Three Risks of Skimping on Training

training room photo
Photo by wohlford

From a Fool With a Tool is Still a Fool:

How many companies pony up the money for effective training? Very few, which explains why so many companies waste money on newfangled tools that never deliver their promised results.

I’ve seen this first hand, over, and over. Here are a couple of risks you take when you skimp on training.

1. No Training

Does this sound familiar?

Well, the software is supposed to be intuitive, so we don’t need training, we’ll figure it out.”

The problem is, if you put someone in front of a new tool, they’ll figure out how to do the same thing they were always doing, and nothing more. People love their habits. They like to go back to doing familiar things. I’m betting you didn’t invest all that money on new technology so that you could continue doing the same thing you were doing before, right? The new tool is supposed to change the way you are doing things, making your staff more efficient and productive, if not out right giving them the capability to do some great new work. How are they going to do that without someone leading them and challenging them to not only learn the tool, but learn a different workflow?

Imagine it everyone tried to use Twitter as a replacement for email and Instant Messaging? Boy, they’d be missing a lot.

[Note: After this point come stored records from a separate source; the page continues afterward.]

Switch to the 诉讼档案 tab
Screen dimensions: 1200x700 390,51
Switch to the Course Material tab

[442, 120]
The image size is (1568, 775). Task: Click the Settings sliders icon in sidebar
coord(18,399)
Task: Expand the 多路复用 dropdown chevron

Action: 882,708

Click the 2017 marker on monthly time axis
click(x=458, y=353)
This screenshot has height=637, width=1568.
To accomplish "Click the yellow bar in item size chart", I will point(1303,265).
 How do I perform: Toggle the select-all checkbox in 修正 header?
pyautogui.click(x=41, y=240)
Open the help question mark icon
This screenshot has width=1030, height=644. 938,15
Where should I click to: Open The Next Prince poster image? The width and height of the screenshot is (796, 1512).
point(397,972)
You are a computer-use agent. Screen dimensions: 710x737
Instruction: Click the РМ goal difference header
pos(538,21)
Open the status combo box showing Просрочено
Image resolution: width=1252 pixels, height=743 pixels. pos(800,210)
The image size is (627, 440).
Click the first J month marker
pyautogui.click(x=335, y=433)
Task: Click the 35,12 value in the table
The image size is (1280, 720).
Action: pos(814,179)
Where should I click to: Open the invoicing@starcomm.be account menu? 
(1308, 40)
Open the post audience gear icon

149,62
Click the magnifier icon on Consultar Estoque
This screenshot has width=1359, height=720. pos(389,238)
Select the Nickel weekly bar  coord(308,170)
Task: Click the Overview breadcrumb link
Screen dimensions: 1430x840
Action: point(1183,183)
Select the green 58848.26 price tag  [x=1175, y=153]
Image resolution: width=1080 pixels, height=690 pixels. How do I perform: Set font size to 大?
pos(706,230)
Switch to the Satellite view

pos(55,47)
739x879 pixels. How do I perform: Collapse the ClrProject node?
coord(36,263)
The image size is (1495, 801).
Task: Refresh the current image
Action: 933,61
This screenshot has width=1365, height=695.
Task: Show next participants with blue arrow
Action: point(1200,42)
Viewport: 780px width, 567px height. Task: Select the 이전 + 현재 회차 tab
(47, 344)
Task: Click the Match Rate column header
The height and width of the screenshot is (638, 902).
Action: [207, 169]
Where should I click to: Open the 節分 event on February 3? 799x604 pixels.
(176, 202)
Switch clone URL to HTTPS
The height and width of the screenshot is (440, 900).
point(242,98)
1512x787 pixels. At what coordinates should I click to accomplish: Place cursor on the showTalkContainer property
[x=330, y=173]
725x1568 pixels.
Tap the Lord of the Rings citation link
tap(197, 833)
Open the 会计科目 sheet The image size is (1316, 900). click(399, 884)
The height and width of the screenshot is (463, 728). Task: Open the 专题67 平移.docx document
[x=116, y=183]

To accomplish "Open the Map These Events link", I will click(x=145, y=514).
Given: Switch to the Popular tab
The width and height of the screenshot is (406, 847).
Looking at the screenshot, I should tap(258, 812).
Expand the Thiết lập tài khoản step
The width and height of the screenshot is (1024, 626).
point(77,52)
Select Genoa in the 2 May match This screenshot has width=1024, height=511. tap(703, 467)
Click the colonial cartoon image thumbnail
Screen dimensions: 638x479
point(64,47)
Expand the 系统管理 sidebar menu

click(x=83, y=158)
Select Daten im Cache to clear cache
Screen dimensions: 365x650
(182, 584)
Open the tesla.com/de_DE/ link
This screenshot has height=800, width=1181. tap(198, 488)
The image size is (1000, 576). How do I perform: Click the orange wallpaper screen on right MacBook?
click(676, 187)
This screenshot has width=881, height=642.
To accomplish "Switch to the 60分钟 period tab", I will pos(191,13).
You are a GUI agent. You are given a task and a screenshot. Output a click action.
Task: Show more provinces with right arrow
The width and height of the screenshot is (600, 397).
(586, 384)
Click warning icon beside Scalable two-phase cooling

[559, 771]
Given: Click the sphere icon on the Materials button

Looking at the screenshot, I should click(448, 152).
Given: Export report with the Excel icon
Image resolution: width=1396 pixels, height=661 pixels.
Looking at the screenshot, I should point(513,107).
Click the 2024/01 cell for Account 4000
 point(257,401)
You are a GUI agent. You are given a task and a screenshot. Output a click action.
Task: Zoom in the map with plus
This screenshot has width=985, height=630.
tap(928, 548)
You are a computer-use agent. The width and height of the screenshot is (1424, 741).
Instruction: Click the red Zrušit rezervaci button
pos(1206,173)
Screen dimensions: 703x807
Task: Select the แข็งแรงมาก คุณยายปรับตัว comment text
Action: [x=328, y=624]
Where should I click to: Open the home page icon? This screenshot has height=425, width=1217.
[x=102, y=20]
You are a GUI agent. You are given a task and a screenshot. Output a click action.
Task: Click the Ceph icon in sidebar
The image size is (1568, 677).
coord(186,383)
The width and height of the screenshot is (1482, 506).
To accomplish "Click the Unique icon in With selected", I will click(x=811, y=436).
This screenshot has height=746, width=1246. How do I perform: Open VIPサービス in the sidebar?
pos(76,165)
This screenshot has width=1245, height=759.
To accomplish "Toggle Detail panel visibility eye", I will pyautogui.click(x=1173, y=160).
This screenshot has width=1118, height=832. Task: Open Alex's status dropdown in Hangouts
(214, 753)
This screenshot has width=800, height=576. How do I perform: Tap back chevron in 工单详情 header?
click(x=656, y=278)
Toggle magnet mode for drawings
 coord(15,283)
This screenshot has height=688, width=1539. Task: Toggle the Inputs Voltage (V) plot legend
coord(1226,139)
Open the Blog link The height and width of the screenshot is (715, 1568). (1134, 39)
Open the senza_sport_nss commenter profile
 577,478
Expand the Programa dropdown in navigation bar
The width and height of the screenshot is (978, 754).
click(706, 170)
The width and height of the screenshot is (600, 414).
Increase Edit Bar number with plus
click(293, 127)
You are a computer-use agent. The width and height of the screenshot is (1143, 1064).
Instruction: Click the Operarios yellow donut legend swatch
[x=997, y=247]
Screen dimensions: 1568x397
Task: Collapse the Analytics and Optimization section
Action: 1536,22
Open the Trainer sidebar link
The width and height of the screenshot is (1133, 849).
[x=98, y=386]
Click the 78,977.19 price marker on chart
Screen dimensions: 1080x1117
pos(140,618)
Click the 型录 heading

Again, a significant amount of money is being invested in new technology, and you’re trusting your return on that investment to your users figuring out ways to use it. Some might, but how much would a solid training plan go towards helping them do that?

2. Bad Training

Way back when, in my very first IT job, I was responsible for the membership database of our organization. Before I had arrived, the organization had invested what I can only assume was a significant amount of money purchasing what was, at the time, one of the market-leading membership database systems.

I quickly realized that everyone I talked to about this software, hated it. Naturally, I began asking around, and came to discover that the organization had allowed a third party to setup the training and the person they brought in didn’t really understand how they worked, and didn’t make a good impression on the students. In short, the training experience was unpleasant.

This carried right over into the rollout. Training had left the users with a bad taste in their mouth, and so while the organization had invested in a tool to allow for the tracking of all sorts of member interactions, etc. the people who worked there didn’t use it. So, for example, if you wanted to get a list of members who had attended an event, you had to go talk to the person who planned the event, the information was not being tracked in the database. What a waste!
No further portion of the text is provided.